GA1 ist das Fundament, auf dem Intervallarbeit aufbaut. Das ist keine Meinung — es ist die konsequente Schlussfolgerung aus der Sportwissenschaft. Wer ohne ausreichende aerobe Basis HIIT-Training beginnt, stimuliert zwar kurzfristig Adaptationen, aber der Körper kann diese Reize nicht vollständig verarbeiten. Die Erholung zwischen Intervallen hängt von der aeroben Kapazität ab. Wer GA1 übersprungen hat, erholt sich langsamer, trainiert mit niedrigerer effektiver Qualität und riskiert Überlastung.

Der häufigste Fehler: Das 'no man's land'

Die meisten EAV-Bewerber trainieren weder GA1 noch echtes HIIT. Sie laufen im mittleren Intensitätsbereich — zu schnell für GA1, zu langsam für echte Hochintervalle. In der Sportwissenschaft heißt dieser Bereich 'no man's land' (ca. 70–85 % HFmax). Das Training fühlt sich anstrengend an, hat aber keinen optimalen Effekt auf aerobe Basis ODER VO2max. Es ist das Trainingsäquivalent von zu wenig Gas für die Automatik: der Motor arbeitet, aber nichts kommt dabei heraus.

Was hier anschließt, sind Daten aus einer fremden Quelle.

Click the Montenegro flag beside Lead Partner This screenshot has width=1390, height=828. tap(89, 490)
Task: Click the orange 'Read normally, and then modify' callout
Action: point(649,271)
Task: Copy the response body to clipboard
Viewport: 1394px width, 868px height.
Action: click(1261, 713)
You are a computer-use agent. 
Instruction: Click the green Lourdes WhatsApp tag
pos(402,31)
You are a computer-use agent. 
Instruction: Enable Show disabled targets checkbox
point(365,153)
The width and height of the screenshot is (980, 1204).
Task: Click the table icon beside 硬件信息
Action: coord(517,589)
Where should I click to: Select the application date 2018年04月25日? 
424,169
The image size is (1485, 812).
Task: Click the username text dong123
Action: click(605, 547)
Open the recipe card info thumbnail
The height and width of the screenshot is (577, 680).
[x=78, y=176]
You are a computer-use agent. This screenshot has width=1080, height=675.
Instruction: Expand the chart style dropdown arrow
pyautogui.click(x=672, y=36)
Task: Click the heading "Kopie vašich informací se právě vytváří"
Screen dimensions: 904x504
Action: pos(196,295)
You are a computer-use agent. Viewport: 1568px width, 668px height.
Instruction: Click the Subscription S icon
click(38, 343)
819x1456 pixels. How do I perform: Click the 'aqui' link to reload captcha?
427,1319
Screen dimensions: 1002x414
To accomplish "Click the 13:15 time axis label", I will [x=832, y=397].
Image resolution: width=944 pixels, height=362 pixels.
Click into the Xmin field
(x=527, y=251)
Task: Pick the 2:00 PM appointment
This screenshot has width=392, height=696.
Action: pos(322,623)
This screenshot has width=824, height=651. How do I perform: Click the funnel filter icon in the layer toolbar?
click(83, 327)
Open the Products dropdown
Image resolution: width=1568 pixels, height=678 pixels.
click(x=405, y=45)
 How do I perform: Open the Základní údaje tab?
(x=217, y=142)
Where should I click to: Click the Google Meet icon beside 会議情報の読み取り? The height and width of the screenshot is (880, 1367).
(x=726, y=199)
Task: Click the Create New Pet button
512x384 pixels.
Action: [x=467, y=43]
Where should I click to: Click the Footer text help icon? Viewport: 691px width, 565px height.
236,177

Was ein 3000-m-Lauf wirklich erfordert

Ein guter 3000-m-Lauf im EAV braucht beide Komponenten. Die Fähigkeit, das Tempo über 3 Kilometer aufrechtzuerhalten, hängt primär von der aeroben Basis ab (GA1). Die Fähigkeit, die letzten 400 bis 600 Meter zu attackieren und Laktat zu puffern, hängt von der hochintensiven Ausdauerkapazität ab (HIIT). Wer nur GA1 trainiert, läuft gleichmäßig — aber zu langsam. Wer nur HIIT trainiert, fängt gut an und bricht dann ein. Beide Systeme müssen entwickelt sein.

Forschungslage: Polarisiertes Training schlägt alles andere

Mehrere Studien mit Ausdauersportlern auf verschiedenen Leistungsniveaus zeigen konsistent: Polarisiertes Training — 80 % der Einheiten im niedrigen Intensitätsbereich (GA1), 20 % im hohen Intensitätsbereich (HIIT) — erzielt größere Verbesserungen im VO2max und in der Wettkampfleistung als Trainingsansätze mit hohem Anteil mittlerer Intensität. Das Prinzip gilt nicht nur für Eliteathleten, sondern auch für Hobbysportler und EAV-Bewerber.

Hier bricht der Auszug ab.